British broadcaster (1951–2023)

Gerald William Vaughan Hine-Haycock (13 January 1951 – 29 June 2023), known in his earlier broadcasting career as Gerald Haycock, was a British broadcaster and journalist. He was a correspondent for Independent Television News and BBC News, and worked for former ITV regional broadcasters Westward Television and HTV West, and for BBC West (all in South West England), latterly as a programme presenter. He later became Director of the BBC Regional News Training Scheme, Course Director of the BBC's Journalist Training Scheme and Head of the BBC's SON&R Centre. From March 2020 to March 2021 he was the High Sheriff of Devon.

==Early life and education==
Gerald William Vaughan Hine-Haycock was born in London on 13 January 1951. He is the son of Brigadier William Hine-Haycock of the Duke of Cornwall's Light Infantry and Felicity Hine-Haycock (née Harrison) of Toorak, a suburb of Melbourne, Australia, and has two sisters, Rozanthe and Daphne.

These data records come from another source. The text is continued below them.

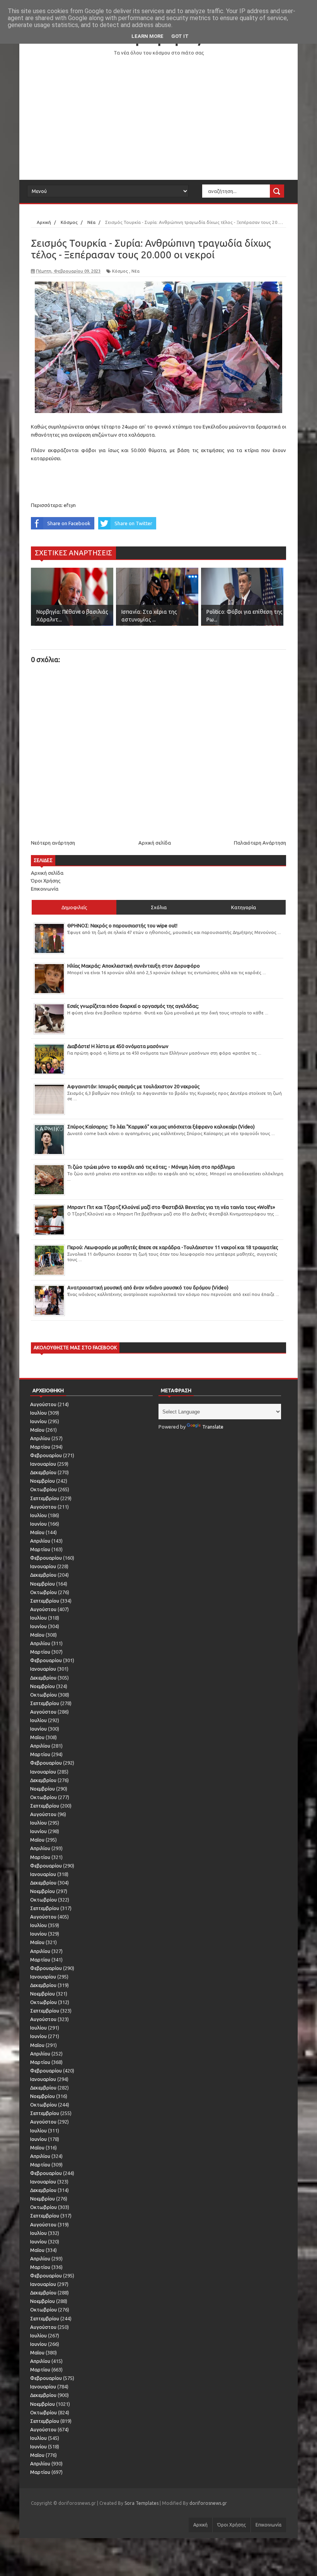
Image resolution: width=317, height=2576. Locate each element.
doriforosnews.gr (208, 2503)
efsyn (70, 505)
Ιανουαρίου (43, 1463)
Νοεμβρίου (42, 1480)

Hine-Haycock was educated at Wellington College, a boarding independent school for boys (now co-educational) in the village of Crowthorne in Berkshire in South East England, followed by the University of Stirling in the city of Stirling in Central Scotland, where he graduated with BA Honours, and Macalester College, a private liberal arts college in Saint Paul, the capital city of Minnesota, in the United States, where he studied English in 1972–73.

==Life and career==
Hine-Haycock started in radio as a BBC graduate news trainee. He worked at BBC News, later becoming a reporter on Westward Diary for the-then ITV regional broadcasting contractor for South West England, Westward Television, followed by Independent Television News. In 1981, he joined the regional ITV company HTV West, followed by BBC West, where he presented BBC Points West (between 1991 and 2000 known as BBC News West), a regional BBC news programme. He then became BBC West's Staff Reporter, responsible for many national news stories across the BBC's output at home and abroad. He later became Director of the BBC Regional News Training Scheme, Course Director of the BBC's Journalist Training Scheme and Head of the BBC's SON&R (Sharing Opportunities across Nations & Regions) Centre, based in Bristol.

Hine-Haycock was selected as High Sheriff of Devon for the year 2020–2021.

==Personal life and death==
Hine-Haycock had a wife, Judy, and four children. They lived at Hempstone Park in the village of Littlehempston (near the market town of Totnes) in Devon, in South West England, and provide bed-and-breakfast accommodation.

Gerald Hine-Haycock died on 29 June 2023, at the age of 72.